Compito assegnato — Scrivi il seguito del testo sul rallentamento del settore manifatturiero e sull'aumento dei costi energetici, partendo dopo la sua ultima frase.

Estratto del documento —
========================================================================

Rallenta il settore manifatturiero, che deve fare i conti con l’aumento dei costi energetici
La prima parte del 2022 ha visto chiudersi la fase di ripresa post covid-19, legata alle riaperture. L’economia ha superato i livelli del Prodotto interno lordo (Pil) di fine 2019, anche se con andamenti ancora molto disomogenei a seconda dei settori. Al superamento dei livelli del Pil precedenti la pandemia si è, però, sovrapposta la fase più intensa della crisi energetica: nel corso dell’estate, l’esplosione delle quotazioni del gas e dei prezzi dell’energia ha peggiorato drasticamente le prospettive per l’Italia e aperto alla possibilità di una fase di recessione per il 2023. A livello settoriale, il buon andamento dell’economia nella prima parte del 2022 è in primo luogo da attribuire alla ripresa del settore dei servizi, colpito duramente dalle misure restrittive imposte nei mesi centrali della pandemia e che ha beneficiato del progressivo ritorno alla normalità. Il secondo elemento che ha contribuito al risultato positivo è il perdurare della spinta fornita dal settore delle costruzioni, che nell’ultimo biennio ha rappresentato il principale motore di crescita per l’economia del Paese.
Anche l’Industria ha registrato una buona performance nella prima parte del 2022, con una crescita del valore aggiunto dell’1,3% nel secondo trimestre rispetto al primo. Nel terzo trimestre le stime preliminari dell’Istat segnalano, tuttavia, una decelerazione. Il quadro sta quindi peggiorando rapidamente, con i principali indicatori congiunturali che mostrano brusche flessioni, specialmente con riferimento alle attese sugli ordinativi (Grafico 1) e sulla produzione.

========================================================================

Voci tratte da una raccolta
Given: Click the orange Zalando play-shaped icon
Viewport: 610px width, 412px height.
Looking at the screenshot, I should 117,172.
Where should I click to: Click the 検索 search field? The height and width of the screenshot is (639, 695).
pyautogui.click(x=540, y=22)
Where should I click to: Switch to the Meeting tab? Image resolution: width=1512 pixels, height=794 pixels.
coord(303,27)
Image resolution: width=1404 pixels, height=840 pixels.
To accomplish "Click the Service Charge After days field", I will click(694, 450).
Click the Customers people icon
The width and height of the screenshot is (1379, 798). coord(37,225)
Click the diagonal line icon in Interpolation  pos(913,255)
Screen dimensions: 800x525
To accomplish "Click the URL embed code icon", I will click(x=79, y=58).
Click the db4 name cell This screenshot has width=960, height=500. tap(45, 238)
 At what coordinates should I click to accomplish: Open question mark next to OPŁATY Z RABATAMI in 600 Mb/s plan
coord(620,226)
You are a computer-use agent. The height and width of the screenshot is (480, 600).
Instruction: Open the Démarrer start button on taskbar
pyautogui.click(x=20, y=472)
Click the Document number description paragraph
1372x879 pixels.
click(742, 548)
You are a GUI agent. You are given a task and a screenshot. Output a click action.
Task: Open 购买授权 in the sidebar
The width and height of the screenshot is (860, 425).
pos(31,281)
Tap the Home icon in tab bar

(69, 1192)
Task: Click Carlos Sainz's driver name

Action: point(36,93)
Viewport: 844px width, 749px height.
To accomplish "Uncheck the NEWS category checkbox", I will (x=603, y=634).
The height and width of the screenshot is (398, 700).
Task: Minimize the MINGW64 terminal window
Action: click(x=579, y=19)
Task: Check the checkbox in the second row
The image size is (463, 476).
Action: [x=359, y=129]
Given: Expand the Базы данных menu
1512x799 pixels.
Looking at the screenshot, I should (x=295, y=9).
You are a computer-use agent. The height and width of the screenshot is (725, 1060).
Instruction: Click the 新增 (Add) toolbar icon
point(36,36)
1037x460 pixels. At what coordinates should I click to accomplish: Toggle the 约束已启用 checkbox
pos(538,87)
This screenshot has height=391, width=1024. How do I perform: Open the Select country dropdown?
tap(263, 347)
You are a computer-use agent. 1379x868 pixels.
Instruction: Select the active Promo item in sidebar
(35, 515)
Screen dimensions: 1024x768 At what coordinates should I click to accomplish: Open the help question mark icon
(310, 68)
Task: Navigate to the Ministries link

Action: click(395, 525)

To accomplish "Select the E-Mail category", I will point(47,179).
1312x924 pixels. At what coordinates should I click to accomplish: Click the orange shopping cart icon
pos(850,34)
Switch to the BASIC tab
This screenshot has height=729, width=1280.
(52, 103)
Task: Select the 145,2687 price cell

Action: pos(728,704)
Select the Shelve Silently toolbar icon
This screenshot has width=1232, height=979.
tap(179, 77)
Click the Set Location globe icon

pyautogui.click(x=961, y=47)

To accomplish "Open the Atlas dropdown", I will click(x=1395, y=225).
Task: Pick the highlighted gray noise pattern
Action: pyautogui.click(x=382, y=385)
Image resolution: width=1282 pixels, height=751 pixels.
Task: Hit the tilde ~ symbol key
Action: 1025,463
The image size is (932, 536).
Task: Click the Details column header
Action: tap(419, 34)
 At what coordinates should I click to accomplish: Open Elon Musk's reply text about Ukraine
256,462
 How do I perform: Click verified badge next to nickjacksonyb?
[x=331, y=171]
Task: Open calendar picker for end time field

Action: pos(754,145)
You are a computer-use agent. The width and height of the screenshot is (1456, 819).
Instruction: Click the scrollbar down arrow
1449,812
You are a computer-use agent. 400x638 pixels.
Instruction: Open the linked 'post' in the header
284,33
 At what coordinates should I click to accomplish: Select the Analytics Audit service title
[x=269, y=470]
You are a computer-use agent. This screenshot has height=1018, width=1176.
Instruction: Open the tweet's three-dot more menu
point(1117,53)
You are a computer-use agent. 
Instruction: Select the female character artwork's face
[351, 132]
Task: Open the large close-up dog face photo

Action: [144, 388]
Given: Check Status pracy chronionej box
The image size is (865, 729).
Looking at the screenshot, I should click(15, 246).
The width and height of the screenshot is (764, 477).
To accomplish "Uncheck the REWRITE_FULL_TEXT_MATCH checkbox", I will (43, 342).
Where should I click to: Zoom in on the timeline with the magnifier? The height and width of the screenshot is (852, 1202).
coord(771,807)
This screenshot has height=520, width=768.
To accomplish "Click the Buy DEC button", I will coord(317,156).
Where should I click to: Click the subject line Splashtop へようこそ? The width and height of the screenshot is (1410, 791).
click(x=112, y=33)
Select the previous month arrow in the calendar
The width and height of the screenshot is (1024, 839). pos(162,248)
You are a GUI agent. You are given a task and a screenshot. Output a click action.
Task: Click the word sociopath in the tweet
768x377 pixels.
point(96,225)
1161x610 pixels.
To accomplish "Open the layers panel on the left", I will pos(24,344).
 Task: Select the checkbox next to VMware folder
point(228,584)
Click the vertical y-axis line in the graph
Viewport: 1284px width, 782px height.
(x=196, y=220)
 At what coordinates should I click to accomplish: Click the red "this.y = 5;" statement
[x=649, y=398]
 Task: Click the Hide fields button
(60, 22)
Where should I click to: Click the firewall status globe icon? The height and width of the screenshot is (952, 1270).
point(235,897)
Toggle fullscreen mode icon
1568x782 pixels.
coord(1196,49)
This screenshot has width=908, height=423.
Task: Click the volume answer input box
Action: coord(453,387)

========================================================================

Risposta —
La dinamica risulta molto differenziata a livello settoriale. In particolare, vanno meglio i comparti che erano stati più danneggiati dalla pandemia, come per esempio il settore farmaceutico, che sta beneficiando dell’esaurirsi dell’emergenza pandemica che aveva spiazzato parte delle altre produzioni sanitarie italiane, e quello dell’abbigliamento e della pelletteria, in graduale ripresa con la normalizzazione degli stili di vita, ma con livelli di produzione ancora ben lontani da quelli precedenti la pandemia.
A registrare i cali maggiori nella produzione sono i settori energivori, che registrano anche un deterioramento della confidence delle imprese. È il caso dei comparti della metallurgia, dei prodotti in metallo e dei prodotti chimici. Anche il settore dell’auto riporta un andamento della produzione in calo. Su quest’ultimo comparto pesano inoltre, ormai da un paio d’anni, anche altri fattori, oltre all’aumento dei costi di produzione, come i problemi di approvvigionamento dei componenti, il cambiamento di alcuni stili di vita in seguito alla diffusione dello Smart working e, ultimamente, l’incertezza sul prezzo dei carburanti, che potrebbe scoraggiare gli acquisti di autoveicoli da parte di alcune famiglie, specialmente nei centri urbani. Sono in peggioramento anche gli indicatori di fiducia dei produttori di articoli per la casa, che avevano beneficiato della maggior attenzione all’abitazione da parte delle famiglie nei periodi di lockdown.
Il quadro risulta, quindi, molto differenziato tra settori, ma la tendenza prevalente è quella di una decelerazione, come evidenziato anche dall’indicatore di diffusione settoriale della crescita nell’industria in calo dall’inizio del 2022.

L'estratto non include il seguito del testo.